TEXT DES DOKUMENTS
Tallinn/Warschau - In Estland schlug der deutschen Bundeskanzlerin Angela Merkel eine fast panische Angst vor Russland entgegen. Der kleinste der drei baltischen Staaten glaubt, ein ähnliches Problem wie Georgien zu haben. Denn Moskau wirft Tallinn immer wieder vor, die russische Minderheit zu diskriminieren.

Kurz vor Merkels Besuch in Tallinn am Dienstag warf Estlands Präsident Toomas Hendrik Ilves der Nato vor, keinen ausgearbeiteten Verteidigungsplan für das Baltikum zu haben. Ilves fordert von EU und Nato "mehr Härte" gegenüber Russland. Merkels Ziel auf ihren Besuchen in Estland und Litauen aber war, einerseits den östlichen Staaten in der EU entgegenzukommen, also Moskau gegenüber härter als bisher aufzutreten, andererseits aber den Gesprächsfaden nicht abreißen zu lassen.

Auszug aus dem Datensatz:
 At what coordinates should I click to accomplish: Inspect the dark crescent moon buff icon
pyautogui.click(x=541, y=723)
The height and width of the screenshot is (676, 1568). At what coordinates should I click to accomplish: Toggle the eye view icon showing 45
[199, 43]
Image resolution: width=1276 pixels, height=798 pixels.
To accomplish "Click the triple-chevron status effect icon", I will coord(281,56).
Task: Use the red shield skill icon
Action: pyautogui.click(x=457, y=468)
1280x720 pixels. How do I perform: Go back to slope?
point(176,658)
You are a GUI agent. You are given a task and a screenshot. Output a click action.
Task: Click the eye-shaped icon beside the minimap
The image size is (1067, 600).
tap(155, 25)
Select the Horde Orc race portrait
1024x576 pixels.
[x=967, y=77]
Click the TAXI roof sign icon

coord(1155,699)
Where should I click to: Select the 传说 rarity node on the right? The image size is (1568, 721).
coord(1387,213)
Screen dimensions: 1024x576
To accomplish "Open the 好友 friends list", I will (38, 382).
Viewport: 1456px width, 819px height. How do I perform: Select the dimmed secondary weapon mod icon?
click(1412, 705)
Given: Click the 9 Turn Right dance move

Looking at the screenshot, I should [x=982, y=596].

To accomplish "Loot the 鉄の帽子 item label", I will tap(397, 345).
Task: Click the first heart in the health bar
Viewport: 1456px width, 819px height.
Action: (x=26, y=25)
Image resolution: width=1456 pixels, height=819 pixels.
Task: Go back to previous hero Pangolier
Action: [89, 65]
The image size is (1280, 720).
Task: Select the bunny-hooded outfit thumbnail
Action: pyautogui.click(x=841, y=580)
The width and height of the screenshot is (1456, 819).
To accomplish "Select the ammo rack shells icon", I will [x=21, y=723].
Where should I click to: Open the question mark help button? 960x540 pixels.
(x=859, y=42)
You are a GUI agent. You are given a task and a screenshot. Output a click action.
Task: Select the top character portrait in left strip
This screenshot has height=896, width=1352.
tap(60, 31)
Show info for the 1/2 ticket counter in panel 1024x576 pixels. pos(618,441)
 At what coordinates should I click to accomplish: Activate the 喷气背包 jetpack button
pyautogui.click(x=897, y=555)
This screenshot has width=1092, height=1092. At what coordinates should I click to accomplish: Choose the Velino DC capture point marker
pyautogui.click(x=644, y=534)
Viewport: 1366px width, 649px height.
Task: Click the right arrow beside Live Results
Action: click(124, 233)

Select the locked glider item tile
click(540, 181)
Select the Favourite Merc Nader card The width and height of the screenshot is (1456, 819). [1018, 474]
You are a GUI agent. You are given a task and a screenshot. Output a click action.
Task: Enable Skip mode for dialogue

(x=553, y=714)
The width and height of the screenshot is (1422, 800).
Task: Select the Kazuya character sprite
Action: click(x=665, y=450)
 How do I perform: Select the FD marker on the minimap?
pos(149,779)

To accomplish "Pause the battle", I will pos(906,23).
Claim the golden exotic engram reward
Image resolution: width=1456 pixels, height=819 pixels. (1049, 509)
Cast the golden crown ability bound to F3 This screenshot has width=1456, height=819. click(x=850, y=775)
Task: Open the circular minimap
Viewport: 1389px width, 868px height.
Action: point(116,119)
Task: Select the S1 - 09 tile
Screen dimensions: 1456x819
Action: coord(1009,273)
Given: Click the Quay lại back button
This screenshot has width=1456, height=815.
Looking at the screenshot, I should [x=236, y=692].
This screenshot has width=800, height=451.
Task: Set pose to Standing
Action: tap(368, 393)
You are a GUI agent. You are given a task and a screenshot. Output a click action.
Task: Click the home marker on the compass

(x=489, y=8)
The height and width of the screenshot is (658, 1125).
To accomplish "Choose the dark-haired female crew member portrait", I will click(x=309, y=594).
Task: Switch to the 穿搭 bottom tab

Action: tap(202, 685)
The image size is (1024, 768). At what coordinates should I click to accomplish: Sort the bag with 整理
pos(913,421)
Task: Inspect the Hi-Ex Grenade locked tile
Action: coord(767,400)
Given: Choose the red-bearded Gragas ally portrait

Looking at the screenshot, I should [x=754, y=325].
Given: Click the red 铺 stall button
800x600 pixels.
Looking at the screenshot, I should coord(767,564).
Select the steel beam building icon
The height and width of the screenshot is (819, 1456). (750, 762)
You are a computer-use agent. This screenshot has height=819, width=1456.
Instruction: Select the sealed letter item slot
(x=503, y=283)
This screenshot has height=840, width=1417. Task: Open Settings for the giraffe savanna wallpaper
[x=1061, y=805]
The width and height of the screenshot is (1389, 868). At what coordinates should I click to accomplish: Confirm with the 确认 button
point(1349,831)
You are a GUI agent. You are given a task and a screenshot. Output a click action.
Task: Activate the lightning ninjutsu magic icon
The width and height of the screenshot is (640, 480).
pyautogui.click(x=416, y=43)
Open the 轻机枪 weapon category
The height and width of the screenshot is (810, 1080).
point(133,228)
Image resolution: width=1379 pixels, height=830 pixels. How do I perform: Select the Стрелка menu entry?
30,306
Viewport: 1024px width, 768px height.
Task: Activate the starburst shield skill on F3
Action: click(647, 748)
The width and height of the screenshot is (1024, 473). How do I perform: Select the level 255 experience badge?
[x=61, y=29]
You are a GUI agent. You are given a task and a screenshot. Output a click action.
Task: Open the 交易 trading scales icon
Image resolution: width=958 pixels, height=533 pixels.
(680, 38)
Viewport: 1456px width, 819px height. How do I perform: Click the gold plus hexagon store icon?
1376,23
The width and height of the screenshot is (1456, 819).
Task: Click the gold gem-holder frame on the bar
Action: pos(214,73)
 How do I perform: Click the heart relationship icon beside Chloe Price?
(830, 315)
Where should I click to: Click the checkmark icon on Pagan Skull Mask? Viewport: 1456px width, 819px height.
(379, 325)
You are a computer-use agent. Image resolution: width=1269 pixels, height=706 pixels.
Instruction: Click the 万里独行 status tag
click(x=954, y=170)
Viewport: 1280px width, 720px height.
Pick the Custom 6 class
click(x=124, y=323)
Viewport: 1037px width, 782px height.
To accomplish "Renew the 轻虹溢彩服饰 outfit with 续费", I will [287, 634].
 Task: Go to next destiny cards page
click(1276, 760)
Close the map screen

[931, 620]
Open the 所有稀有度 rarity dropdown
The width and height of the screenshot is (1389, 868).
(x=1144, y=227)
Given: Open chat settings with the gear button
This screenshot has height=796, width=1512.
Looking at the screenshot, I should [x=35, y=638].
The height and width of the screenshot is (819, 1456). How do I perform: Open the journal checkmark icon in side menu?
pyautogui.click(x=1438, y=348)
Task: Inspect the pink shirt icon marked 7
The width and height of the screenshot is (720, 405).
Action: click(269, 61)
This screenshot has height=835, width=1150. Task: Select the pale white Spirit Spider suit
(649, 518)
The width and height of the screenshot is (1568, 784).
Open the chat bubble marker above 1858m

AUFGABEN ZUR ÜBUNG
**A)** Schreib aus dem Text über Merkels Besuch in Estland den Abschnitt ab, der mit „Tallinn/Warschau - In“ anfängt und bis einschließlich „abreißen zu lassen.“ geht.
**B)** Welche Staaten werden im Text über Merkels Besuch in Estland mit Namen genannt? Zähl alle auf.
**C)** Mach mit dem Text über Merkels Besuch in Estland dort weiter, wo er aufhört.

ANTWORTEN JE AUFGABE
**A)**
Tallinn/Warschau - In Estland schlug der deutschen Bundeskanzlerin Angela Merkel eine fast panische Angst vor Russland entgegen. Der kleinste der drei baltischen Staaten glaubt, ein ähnliches Problem wie Georgien zu haben. Denn Moskau wirft Tallinn immer wieder vor, die russische Minderheit zu diskriminieren.

Kurz vor Merkels Besuch in Tallinn am Dienstag warf Estlands Präsident Toomas Hendrik Ilves der Nato vor, keinen ausgearbeiteten Verteidigungsplan für das Baltikum zu haben. Ilves fordert von EU und Nato "mehr Härte" gegenüber Russland. Merkels Ziel auf ihren Besuchen in Estland und Litauen aber war, einerseits den östlichen Staaten in der EU entgegenzukommen, also Moskau gegenüber härter als bisher aufzutreten, andererseits aber den Gesprächsfaden nicht abreißen zu lassen.

**B)** Estland, Russland, Georgien, Litauen

**C)**
Die Anerkennung von Südossetien und Abchasien durch den russischen Präsidenten sei völkerrechtswidrig und "absolut nicht akzeptabel" , sagte Merkel. "Dieses widerspricht nach meiner Auffassung dem Prinzip der territorialen Integrität." Gleichzeitig erklärte sie aber, sie sei weiter zum Dialog mit Russland bereit. Die Angst vor Moskau könnte zu einer Spaltung in der EU führen. Die östlichen Mitgliedstaaten halten die Vermittlungsbemühungen des Westens im Georgienkrieg für zu lasch. (Gabriele Lesser/DER STANDARD, Printausgabe, 27.8.2008)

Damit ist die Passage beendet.